Presentation by Dr Jason Whitehead
The Royal Society Room
Tuesday, 7th June 2011 Commencing 8.00 pm until 10.00 pm
About the Speaker
Jason has been the Derwent Estuary Program’s Scientific Officer for 4 years and prior to that, he was the programs Stormwater Officer for a year. He has a PHD from the University of Tasmania – in Antarctic geological and diatom research. Jason has worked in a range of sectors, from university, industry, tourism, community and in environmental management. Having worked abroad, Jason was keen to return to Tasmania and work on estuaries
Brief Abstract of the Talk
The Derwent estuary, together with Mt Wellington, provides an idyllic natural setting for the city of Hobart, Tasmania’s capital city.

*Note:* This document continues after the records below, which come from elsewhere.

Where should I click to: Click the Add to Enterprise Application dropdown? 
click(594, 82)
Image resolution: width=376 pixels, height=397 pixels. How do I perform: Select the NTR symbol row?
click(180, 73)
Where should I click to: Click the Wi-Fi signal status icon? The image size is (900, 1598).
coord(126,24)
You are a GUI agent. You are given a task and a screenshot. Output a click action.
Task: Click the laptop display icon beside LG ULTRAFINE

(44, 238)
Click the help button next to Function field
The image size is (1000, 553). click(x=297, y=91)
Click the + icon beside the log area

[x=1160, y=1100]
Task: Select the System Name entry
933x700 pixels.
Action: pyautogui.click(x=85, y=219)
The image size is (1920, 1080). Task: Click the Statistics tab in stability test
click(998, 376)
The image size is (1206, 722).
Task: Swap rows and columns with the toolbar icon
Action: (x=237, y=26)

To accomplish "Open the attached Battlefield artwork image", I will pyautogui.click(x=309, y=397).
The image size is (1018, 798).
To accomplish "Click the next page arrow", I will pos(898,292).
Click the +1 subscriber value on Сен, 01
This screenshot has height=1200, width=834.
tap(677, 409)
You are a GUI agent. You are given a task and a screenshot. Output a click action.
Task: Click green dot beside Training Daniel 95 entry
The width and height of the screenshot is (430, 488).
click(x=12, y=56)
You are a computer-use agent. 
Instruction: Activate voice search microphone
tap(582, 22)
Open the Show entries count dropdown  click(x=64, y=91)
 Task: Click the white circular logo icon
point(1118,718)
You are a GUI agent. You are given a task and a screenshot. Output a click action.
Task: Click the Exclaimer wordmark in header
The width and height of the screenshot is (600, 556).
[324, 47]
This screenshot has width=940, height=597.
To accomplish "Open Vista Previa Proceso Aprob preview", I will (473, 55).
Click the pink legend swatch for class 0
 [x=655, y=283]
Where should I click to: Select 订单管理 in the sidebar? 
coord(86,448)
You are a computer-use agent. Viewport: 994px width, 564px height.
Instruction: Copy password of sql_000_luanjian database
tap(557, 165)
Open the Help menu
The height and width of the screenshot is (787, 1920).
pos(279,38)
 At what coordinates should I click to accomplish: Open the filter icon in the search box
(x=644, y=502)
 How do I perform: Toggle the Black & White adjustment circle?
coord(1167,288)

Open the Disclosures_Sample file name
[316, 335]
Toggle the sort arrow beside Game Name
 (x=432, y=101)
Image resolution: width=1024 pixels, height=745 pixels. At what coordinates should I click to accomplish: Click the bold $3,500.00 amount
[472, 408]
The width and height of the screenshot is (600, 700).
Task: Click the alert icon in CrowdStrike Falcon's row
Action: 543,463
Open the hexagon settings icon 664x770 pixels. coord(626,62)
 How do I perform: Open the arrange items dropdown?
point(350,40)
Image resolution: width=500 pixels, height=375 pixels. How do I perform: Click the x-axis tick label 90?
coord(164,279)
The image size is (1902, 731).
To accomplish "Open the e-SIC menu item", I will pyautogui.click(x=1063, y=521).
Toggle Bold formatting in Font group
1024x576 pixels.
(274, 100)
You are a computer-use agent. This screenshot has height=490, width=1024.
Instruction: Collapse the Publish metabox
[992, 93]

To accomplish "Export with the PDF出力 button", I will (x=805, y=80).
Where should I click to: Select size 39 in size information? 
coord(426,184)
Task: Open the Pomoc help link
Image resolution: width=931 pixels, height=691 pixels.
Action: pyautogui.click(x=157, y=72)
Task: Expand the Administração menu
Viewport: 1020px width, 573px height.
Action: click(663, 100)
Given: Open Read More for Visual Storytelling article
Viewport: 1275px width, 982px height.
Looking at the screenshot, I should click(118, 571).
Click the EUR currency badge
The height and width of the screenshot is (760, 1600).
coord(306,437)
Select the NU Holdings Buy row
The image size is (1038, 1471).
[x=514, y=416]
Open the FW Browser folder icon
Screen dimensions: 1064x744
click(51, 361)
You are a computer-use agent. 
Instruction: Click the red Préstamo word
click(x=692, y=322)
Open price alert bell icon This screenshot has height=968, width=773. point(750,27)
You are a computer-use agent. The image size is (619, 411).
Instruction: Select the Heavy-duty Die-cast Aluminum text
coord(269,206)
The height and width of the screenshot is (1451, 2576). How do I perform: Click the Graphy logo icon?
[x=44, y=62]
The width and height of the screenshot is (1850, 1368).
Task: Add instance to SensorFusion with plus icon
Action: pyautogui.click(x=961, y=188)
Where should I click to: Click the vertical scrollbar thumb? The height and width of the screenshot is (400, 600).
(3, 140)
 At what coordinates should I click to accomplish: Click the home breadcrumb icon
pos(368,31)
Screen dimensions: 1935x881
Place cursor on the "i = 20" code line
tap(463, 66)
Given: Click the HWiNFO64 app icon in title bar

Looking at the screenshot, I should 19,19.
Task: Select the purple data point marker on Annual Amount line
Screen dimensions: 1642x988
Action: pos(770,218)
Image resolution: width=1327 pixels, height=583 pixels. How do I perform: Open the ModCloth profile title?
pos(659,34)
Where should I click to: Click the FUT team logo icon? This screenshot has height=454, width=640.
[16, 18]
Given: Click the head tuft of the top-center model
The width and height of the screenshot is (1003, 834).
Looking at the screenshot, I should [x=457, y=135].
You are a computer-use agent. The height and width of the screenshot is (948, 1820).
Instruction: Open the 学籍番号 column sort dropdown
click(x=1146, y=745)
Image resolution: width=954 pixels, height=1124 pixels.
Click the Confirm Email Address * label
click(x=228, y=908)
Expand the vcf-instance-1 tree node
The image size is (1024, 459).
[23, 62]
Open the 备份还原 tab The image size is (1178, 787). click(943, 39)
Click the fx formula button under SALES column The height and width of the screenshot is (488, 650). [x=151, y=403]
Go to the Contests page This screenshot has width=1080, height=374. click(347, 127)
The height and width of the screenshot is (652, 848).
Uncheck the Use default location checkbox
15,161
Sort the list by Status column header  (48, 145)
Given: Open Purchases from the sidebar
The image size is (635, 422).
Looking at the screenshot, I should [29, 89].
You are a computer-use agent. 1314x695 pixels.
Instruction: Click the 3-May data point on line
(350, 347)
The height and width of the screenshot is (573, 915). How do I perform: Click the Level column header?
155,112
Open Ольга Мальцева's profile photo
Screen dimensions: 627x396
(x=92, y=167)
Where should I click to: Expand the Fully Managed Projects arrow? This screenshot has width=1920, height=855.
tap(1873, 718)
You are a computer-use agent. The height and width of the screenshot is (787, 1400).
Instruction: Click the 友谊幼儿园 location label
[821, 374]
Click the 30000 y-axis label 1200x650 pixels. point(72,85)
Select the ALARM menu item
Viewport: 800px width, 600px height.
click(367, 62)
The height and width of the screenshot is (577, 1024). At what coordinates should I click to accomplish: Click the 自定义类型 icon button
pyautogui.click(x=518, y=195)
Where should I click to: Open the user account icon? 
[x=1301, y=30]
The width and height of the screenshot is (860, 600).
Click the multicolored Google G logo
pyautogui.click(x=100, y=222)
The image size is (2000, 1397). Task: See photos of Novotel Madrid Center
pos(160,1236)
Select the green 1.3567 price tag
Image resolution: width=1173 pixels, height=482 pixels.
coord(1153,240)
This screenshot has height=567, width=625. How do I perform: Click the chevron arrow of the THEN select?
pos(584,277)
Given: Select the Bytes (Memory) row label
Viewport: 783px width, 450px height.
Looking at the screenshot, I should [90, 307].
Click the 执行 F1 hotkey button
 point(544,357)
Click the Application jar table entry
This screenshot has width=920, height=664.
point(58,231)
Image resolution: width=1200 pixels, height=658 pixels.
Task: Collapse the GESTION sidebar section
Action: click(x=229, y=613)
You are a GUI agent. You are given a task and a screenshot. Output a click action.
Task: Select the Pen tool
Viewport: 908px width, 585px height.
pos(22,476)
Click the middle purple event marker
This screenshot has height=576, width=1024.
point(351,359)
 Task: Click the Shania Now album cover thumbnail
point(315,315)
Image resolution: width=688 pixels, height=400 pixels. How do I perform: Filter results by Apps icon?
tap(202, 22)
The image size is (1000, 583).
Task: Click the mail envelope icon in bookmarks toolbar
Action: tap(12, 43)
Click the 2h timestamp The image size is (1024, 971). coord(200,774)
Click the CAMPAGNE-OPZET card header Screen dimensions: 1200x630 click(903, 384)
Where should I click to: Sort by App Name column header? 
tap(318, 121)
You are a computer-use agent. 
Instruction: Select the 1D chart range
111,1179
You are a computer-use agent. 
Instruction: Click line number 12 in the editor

The estuary is heavily used for recreation, marine transportation, boating and fishing, and is internationally known as the venue for the Sydney-to-Hobart Yacht Race. The Derwent is Tasmania’s fourth largest port, and has been an important centre for industrial development. Despite a long history of environmental degradation, the Derwent estuary is still an important and productive ecosystem, which requires careful and committed management if its natural values are to be enhanced and maintained in perpetuity. The Derwent Estuary Program (DEP) was established in 1999 and has been nationally recognised for excellence in coordinating initiatives to reduce water pollution, conserve habitats and species, monitor river health and promote greater use and enjoyment of the estuary. The DEP is a regional partnership between local governments the Tasmanian State Government, commercial and industrial enterprises, and community-based groups. The DEPs major sponsors include: Brighton, Clarence, Derwent Valley, Glenorchy, Hobart and Kingborough councils, the Tasmanian State Government, Southern Water, Tasmanian Ports Corporation, Norske Skog Boyer, Nyrstar Hobart Smelter and Hydro Tasmania. The DEP estuary management objectives are science informed, through collaborative research with the CSIRO, University of Tasmania, Tasmanian Aquaculture and Fisheries Research Institute, and research consultants.